Bishop David Konderla of Tulsa announced that applications opened in a March 5 letter that was published on March 18, in which he highlighted that the school will help the Oklahoma dioceses reach families “in all corners of our state.” He also acknowledged the legal challenges that exist.

“St. Isidore will be a tremendous blessing to those in Oklahoma who would otherwise not have access to a Catholic education,” Konderla wrote. “Legal challenges still exist, but we remain strong in our pursuit of this worthy endeavor. We ask for your prayers and will continue to pray for you and your parishes.”

St. Isidore of Seville Catholic Virtual School is a virtual, K-12 Catholic school in Oklahoma, that is tuition-free and funded by the state as a charter school. The application is open to any student eligible for kindergarten to grade twelve – Catholic or otherwise – living in the state of Oklahoma.

Controversy has surrounded the school since its inception, on the grounds that it is a religious institution that is funded by the state. The Statewide Virtual Charter School Board approved a contract with the school on Oct. 9, 2023, making it the nation’s first state-funded religious school. 11 days later, Oklahoma Attorney General Gentner Drummond sued the board for its decision.

In a statement on the day the lawsuit was filed, Drummond said the board members “violated the religious liberty of every Oklahoman by forcing us to fund the teachings of a specific religious sect with our tax dollars.” He also said he is prepared to litigate the issue to the U.S. Supreme Court if he has to.

“There is no religious freedom in compelling Oklahomans to fund religions that may violate their own deeply held beliefs,” Gentner argued.  “The framers of the U.S. Constitution and those who drafted Oklahoma’s Constitution clearly understood how best to protect religious freedom: by preventing the State from sponsoring any religion at all.”

Not much has happened in the case since, but the Oklahoma Supreme Court announced in February that it set Tuesday, April 2, to hear oral arguments from both sides. A spokesperson for Gentner declined a Crux request for comment on the school accepting applications, citing the ongoing litigation.

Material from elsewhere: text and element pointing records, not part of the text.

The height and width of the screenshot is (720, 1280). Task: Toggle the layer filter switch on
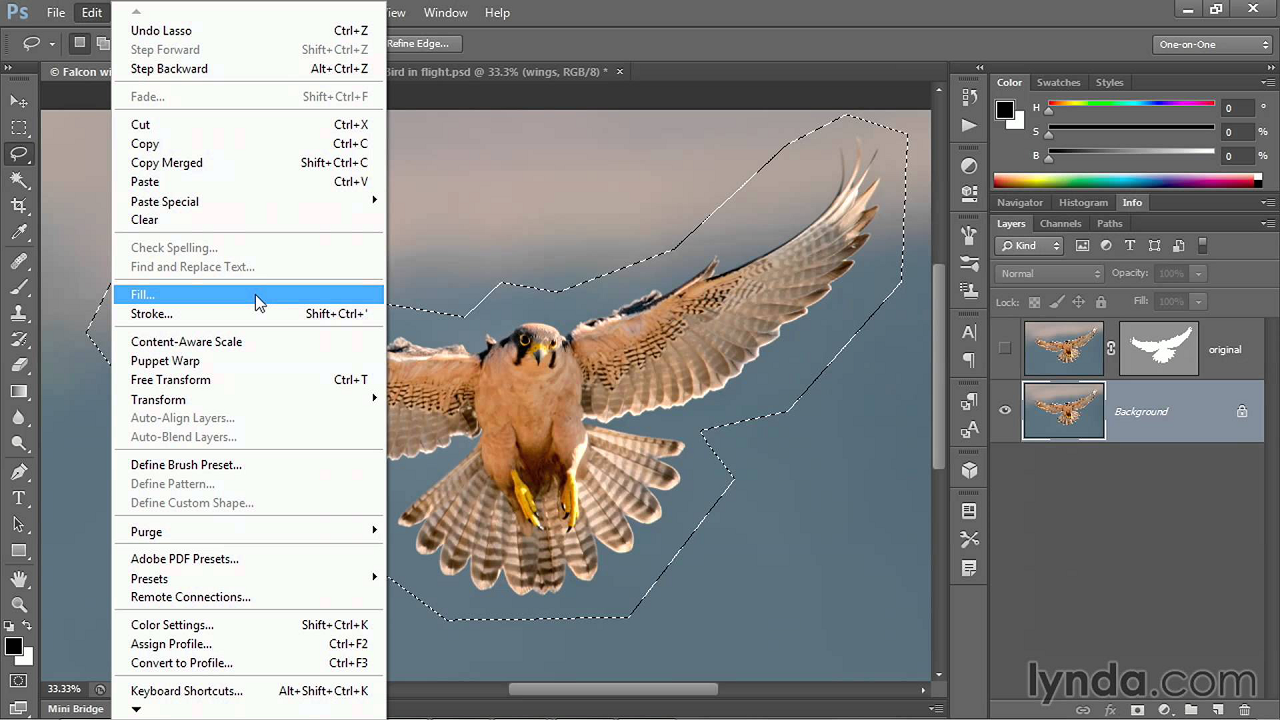pyautogui.click(x=1202, y=245)
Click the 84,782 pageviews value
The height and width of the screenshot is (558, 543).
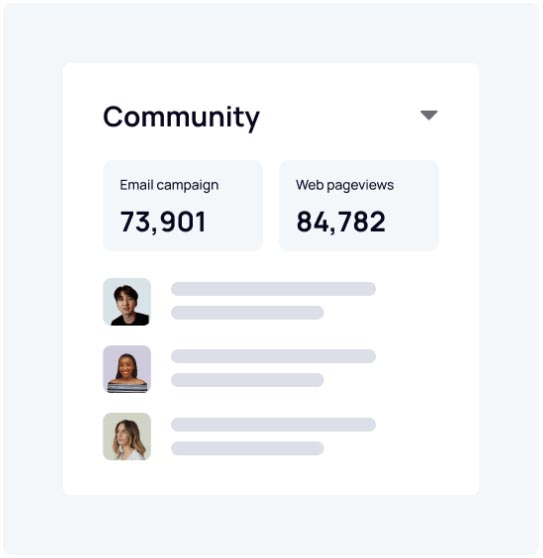[341, 222]
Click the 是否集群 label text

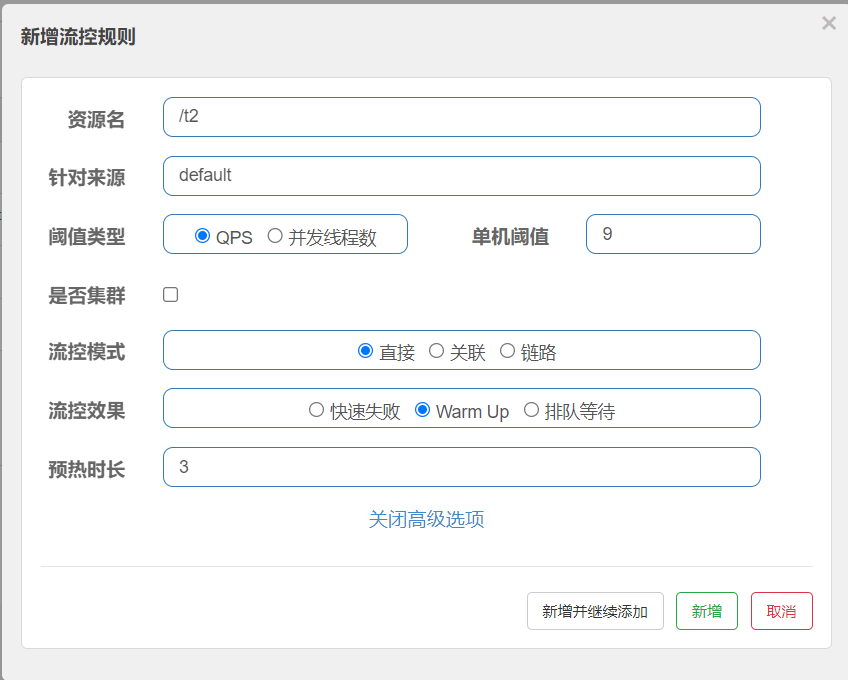point(87,296)
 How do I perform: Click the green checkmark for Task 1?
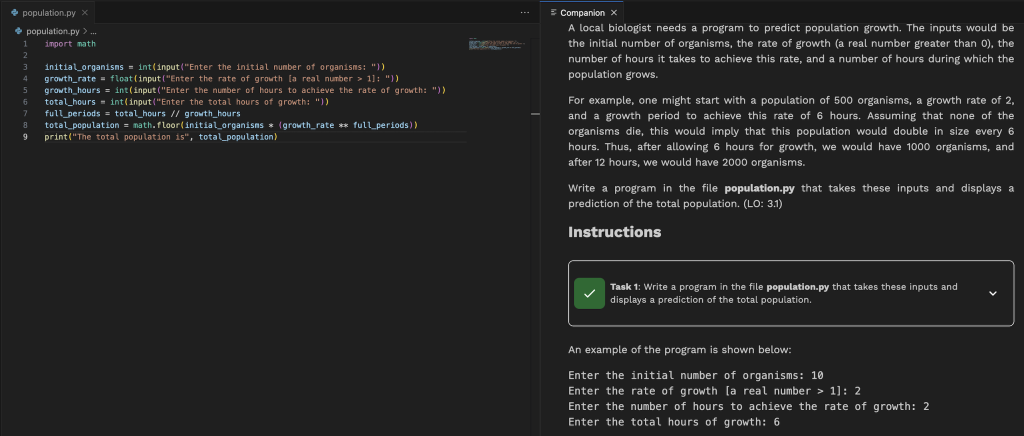[589, 293]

The school faces a second lawsuit filed last July by Americans United for the Separation of Church and State, the ACLU, the Education Law Center, Freedom from Religion Foundation, and others. That case got a new judge assigned to it last month. No hearing dates have been set.

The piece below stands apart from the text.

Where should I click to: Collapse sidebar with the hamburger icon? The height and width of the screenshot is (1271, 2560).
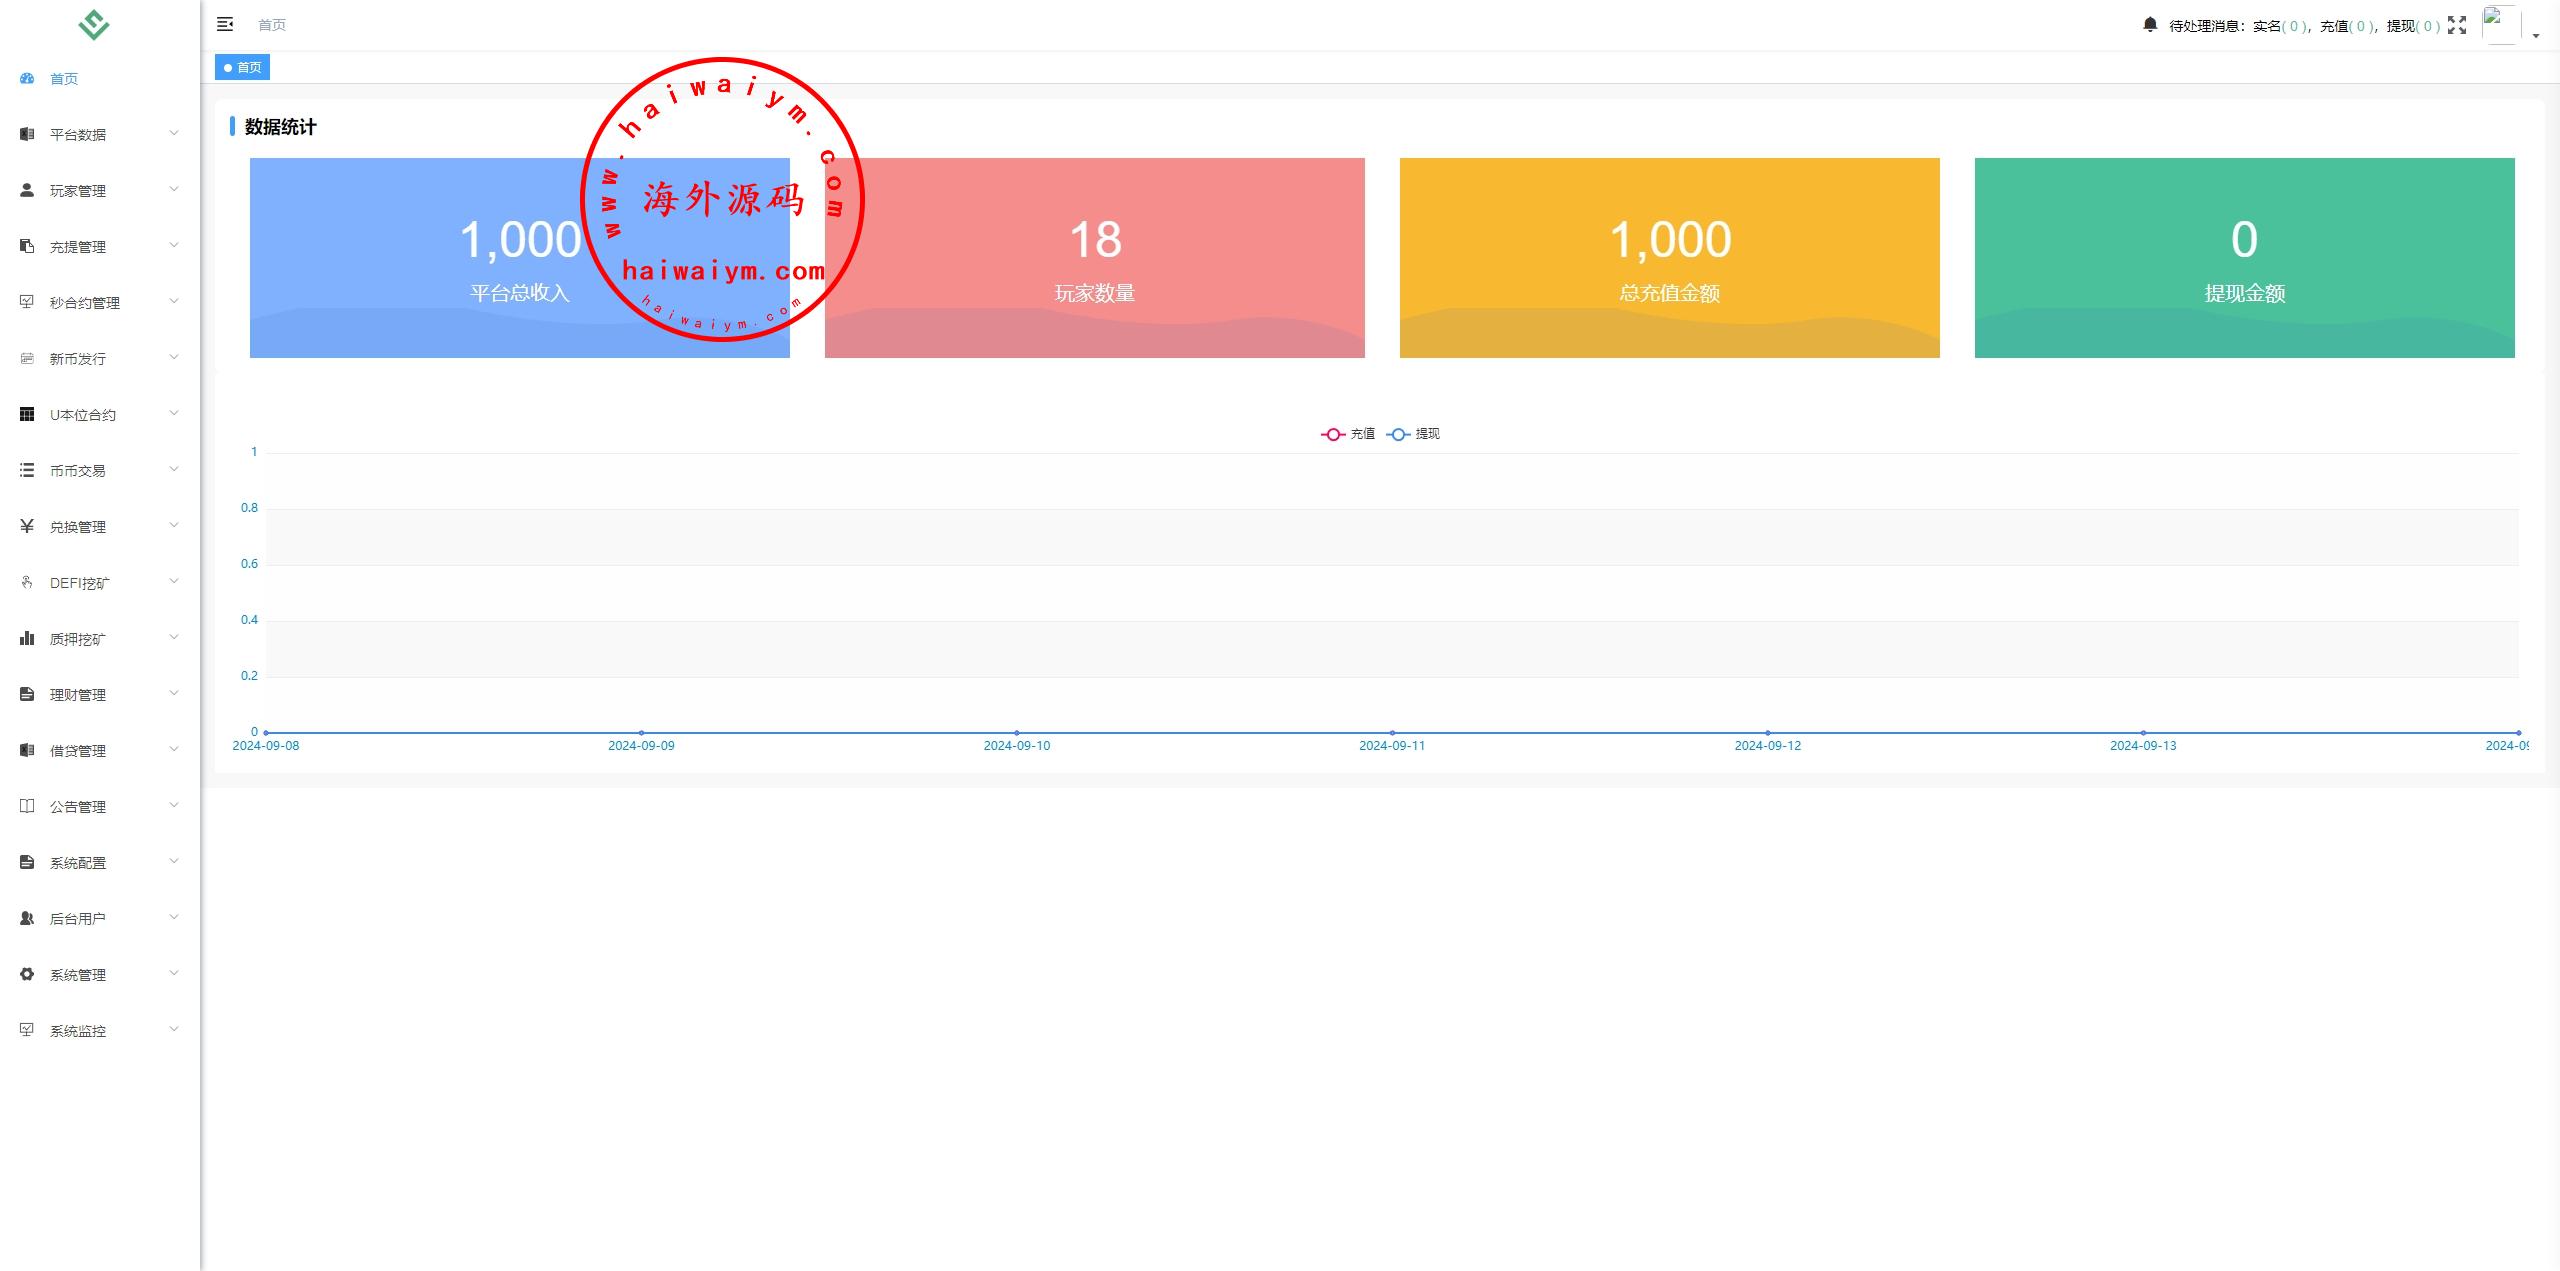225,24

Asked by Crux what, if any, contingency plans are in place for enrolled students if the school loses either of the lawsuits John Helsley, the director of communications for the Archdiocese of Oklahoma City who is listed as the school’s media contact, declined to comment citing the ongoing litigation. School officials did not reply to a Crux request for comment on the same information.

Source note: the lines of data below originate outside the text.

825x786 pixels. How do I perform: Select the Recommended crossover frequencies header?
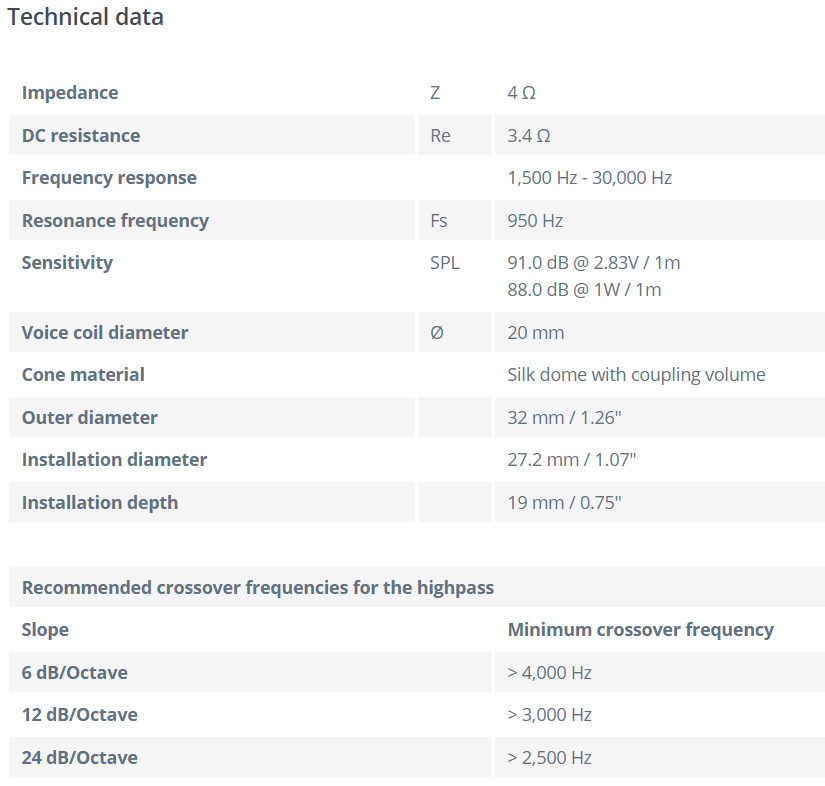[258, 588]
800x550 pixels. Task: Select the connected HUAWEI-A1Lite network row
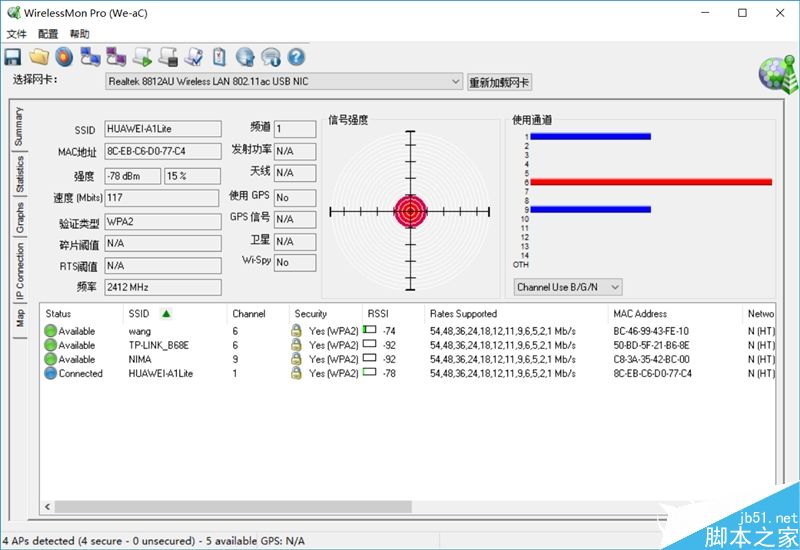pyautogui.click(x=408, y=373)
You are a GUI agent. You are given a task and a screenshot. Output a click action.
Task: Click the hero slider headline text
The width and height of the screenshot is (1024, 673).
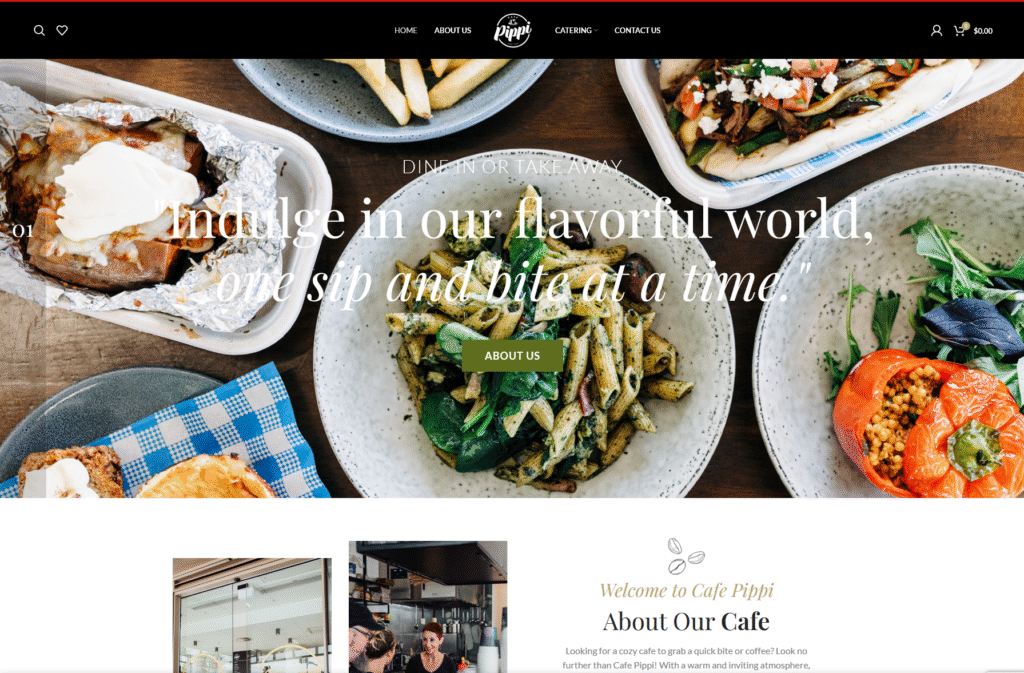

Both parties also declined a Crux request to comment on the school’s staffing numbers. Listed on the school’s website are a principal, assistant principal, director of Catholic education, and a director of special education. The school is hiring “Teachers: all grade levels K-12 and subject areas,” according to the website.

In the letter, Konderla also gives more insight into the school’s model.

Konderla said that the school will have a faith formation and sacramental life program intended to support both the domestic church and the local parish community. He said once the geographic information of the students is known, the school will seek out partner parishes willing to serve as hubs for occasional gatherings of local students. These are spaces where students, parents and educators can gather for Mass, confession, academic electives, tutoring and extracurricular activities once or twice a month, he said.

In general, Konderla said that the catechetical formation and sacramental life of the Catholic students will include online prayer services, scripture study, the Rosary, theology classes, study of the saints, virtue development, and service to a family and community – all of which non-Catholic students can participate.

Konderla said that the school will have two all-school Masses each year – one in the Archdiocese of Oklahoma City and one in the Diocese of Tulsa, Konderla said. All other Masses will be served through a family’s local parish or parishes willing to serve as hub locations.

As for the curriculum, Konderla said the school will follow a Catholic liberal education, and all curriculum resources will be chosen in all subjects “to enlighten and strengthen the intellectual capacity of children to seek truth through faith and reason.” He added that for learning the school will utilize Google Chromebooks and hands-on materials.

“For our Catholic families, this is a tremendous pastoral opportunity to assist in passing on the Catholic faith to their children,” Konderla said. “For all students, it is an opportunity to be formed in what is true, good, and beautiful.”